Excerpted passage:
-=-=-=-=-
Postmodernism, though, can be independent of politics. Terry eagleton and others of his ilk are inclined to associate it with commodification, america, and the political/economic right, while still others -- most others, maybe -- associate it strictly with the left. Some people think postmodernism is a negative, bad thing, while others seem to regard it as neutral or even a good thing. I guess it's just a thing. I defined it in a years-old essay as something like the rejection of the authority of culturally-established, power-based language categories for a more detailed analysis, thusly likening it to science. Funnily, you often hear that postmodernism is antithetical to science, because it confounds the distinction between "this" and "that" -- it sees measurement or standards as oppressive and ultimately "inaccurate."

If one is going to talk about the morality of aesthetics, though, I think it's germane to mention not only the postmodern conceptualist rejection of the political aesthetic, but the humble, anti-classist, and perhaps protestant rejection of the garish and ornate as being ungodly or associated with money as the root of all evil; sometimes the avoidance of beauty can have these origins, in addition to or in lieu of the more postmodern engine.

There's an ongoing PROJECT of art theory, of text building on text that tries to better understand how art functions, in society and on its own. I have to make guesses at what's being said there, though, because for the most part I can't/won't read art theory. In fact, I can't/won't read in general -- I don't like to, beyond skimming paragraphs and one-liners on the web. This is a complex issue: it has to do with innate deficits like poor attention and visual tracking, but it also has a psychodynamic component in that I don't really like other people's ideas; evidence for the latter is in the fact that I re-read and edit my own writing. Still, mostly the former, though, I'd say.

I'm sure I'm not alone, and that there are others who can write but can't read. Blogwriting is a particular kind of writing, where you don't sweat sounding good or making sense or being cogent. It's useful. Essay writing is a lot harder.

I guess what I'm doing now is coming to terms with everything I learned in the past two years, in my own way, and trying to incorporate it into a cohesive world view. I think this is a useful project, if only for value-driven reasons (time/money spent on education should not be squandered).

It's funny, though, how everything ends up being a subset of culture studies, when perhaps it should instead be a subset of science. It's understandable -- most things have a component of "humans doing them". With this view, you can argue mathematics to be a subset of ethnomathematics, which was one of my thesis arguments. Perhaps neuroscience is the new way to understand everything. Is it too late to get into this field?
-=-=-=-=-
Information supplied:
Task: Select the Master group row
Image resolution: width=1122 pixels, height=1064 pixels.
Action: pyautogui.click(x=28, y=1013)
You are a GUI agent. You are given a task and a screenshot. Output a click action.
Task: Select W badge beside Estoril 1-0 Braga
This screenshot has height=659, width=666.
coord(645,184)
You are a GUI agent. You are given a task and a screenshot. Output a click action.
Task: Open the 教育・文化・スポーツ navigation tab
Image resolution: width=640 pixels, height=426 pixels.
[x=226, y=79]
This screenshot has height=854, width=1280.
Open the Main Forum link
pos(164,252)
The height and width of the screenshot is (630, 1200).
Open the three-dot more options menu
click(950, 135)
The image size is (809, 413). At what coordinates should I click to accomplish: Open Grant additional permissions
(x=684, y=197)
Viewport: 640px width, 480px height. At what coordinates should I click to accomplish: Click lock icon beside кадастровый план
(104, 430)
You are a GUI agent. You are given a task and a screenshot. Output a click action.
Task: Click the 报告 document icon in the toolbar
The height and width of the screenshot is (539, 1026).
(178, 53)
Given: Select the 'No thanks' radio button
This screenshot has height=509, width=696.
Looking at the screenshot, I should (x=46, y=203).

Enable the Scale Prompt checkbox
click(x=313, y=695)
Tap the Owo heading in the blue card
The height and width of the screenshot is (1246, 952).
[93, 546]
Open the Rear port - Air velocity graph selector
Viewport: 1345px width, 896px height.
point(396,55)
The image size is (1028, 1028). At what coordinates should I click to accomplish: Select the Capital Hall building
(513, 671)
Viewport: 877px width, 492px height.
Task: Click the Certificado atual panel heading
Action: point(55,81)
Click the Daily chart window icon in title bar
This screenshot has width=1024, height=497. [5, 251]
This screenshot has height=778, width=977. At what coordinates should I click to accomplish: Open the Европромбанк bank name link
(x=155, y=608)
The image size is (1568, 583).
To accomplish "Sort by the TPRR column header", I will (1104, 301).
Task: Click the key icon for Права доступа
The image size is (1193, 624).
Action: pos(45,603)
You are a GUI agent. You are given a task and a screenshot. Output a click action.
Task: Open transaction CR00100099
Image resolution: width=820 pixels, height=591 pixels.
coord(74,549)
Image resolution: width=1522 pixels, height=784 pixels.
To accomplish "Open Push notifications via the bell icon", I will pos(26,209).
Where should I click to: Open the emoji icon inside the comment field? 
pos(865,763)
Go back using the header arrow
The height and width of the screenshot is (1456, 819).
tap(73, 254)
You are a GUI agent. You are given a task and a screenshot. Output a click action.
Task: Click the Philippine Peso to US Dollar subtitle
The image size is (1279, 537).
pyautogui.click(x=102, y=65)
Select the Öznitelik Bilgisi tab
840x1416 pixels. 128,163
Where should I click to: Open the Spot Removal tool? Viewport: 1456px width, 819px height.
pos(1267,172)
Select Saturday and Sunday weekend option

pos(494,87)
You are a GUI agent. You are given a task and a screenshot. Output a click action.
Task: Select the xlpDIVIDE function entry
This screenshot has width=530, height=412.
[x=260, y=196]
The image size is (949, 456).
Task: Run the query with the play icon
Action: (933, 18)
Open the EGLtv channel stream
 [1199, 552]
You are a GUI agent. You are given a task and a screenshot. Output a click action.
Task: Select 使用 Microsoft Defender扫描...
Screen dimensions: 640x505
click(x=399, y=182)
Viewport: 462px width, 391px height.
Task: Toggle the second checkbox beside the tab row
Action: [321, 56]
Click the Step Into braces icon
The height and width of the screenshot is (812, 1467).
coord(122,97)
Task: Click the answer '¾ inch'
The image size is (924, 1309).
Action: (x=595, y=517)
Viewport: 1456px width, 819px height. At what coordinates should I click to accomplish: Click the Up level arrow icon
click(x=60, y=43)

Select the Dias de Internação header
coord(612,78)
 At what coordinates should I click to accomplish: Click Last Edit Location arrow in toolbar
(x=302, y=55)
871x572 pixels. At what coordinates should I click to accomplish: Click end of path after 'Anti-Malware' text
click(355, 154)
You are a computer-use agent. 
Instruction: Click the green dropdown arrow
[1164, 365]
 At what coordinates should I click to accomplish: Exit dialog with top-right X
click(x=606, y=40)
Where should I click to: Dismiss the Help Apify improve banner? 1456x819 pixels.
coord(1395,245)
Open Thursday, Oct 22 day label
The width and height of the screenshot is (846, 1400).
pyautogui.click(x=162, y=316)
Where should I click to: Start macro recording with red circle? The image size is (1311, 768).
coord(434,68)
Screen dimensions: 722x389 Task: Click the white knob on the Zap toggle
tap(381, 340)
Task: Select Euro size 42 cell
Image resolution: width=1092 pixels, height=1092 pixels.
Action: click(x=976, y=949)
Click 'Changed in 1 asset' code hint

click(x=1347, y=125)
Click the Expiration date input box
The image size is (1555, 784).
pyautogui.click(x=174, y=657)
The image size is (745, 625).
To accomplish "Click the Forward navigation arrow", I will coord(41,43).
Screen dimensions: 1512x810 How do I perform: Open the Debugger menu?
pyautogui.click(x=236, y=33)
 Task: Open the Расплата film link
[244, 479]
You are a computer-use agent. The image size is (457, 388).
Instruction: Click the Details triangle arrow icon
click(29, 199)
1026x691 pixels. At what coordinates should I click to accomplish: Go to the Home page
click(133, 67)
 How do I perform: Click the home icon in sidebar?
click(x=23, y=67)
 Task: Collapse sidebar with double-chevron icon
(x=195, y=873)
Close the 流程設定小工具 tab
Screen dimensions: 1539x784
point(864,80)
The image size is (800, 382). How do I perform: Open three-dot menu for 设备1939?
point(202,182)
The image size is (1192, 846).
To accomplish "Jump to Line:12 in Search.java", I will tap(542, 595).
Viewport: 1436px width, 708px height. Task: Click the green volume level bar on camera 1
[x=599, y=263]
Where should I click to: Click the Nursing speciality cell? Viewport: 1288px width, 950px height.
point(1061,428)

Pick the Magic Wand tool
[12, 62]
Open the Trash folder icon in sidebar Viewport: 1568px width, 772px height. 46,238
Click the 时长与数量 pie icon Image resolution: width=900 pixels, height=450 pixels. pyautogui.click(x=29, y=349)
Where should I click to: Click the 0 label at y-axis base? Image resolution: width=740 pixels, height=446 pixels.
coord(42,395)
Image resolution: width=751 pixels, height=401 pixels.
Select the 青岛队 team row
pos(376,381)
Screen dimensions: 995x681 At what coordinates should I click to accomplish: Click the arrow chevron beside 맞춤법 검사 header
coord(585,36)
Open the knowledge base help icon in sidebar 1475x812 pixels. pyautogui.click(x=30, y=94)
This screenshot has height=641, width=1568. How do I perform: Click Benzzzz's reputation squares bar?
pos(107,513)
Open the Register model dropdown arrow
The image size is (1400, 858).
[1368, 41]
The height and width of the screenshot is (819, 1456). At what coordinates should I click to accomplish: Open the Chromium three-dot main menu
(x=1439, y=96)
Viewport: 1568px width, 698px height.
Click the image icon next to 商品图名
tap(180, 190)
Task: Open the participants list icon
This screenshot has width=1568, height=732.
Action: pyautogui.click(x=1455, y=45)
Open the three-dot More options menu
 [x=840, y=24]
-=-=-=-=-
Exercise brief: Please reproduce, word for word, the stretch of the postmodernism passage above from "I'm sure I'm" through "not be squandered).".

Correct response:
I'm sure I'm not alone, and that there are others who can write but can't read. Blogwriting is a particular kind of writing, where you don't sweat sounding good or making sense or being cogent. It's useful. Essay writing is a lot harder.

I guess what I'm doing now is coming to terms with everything I learned in the past two years, in my own way, and trying to incorporate it into a cohesive world view. I think this is a useful project, if only for value-driven reasons (time/money spent on education should not be squandered).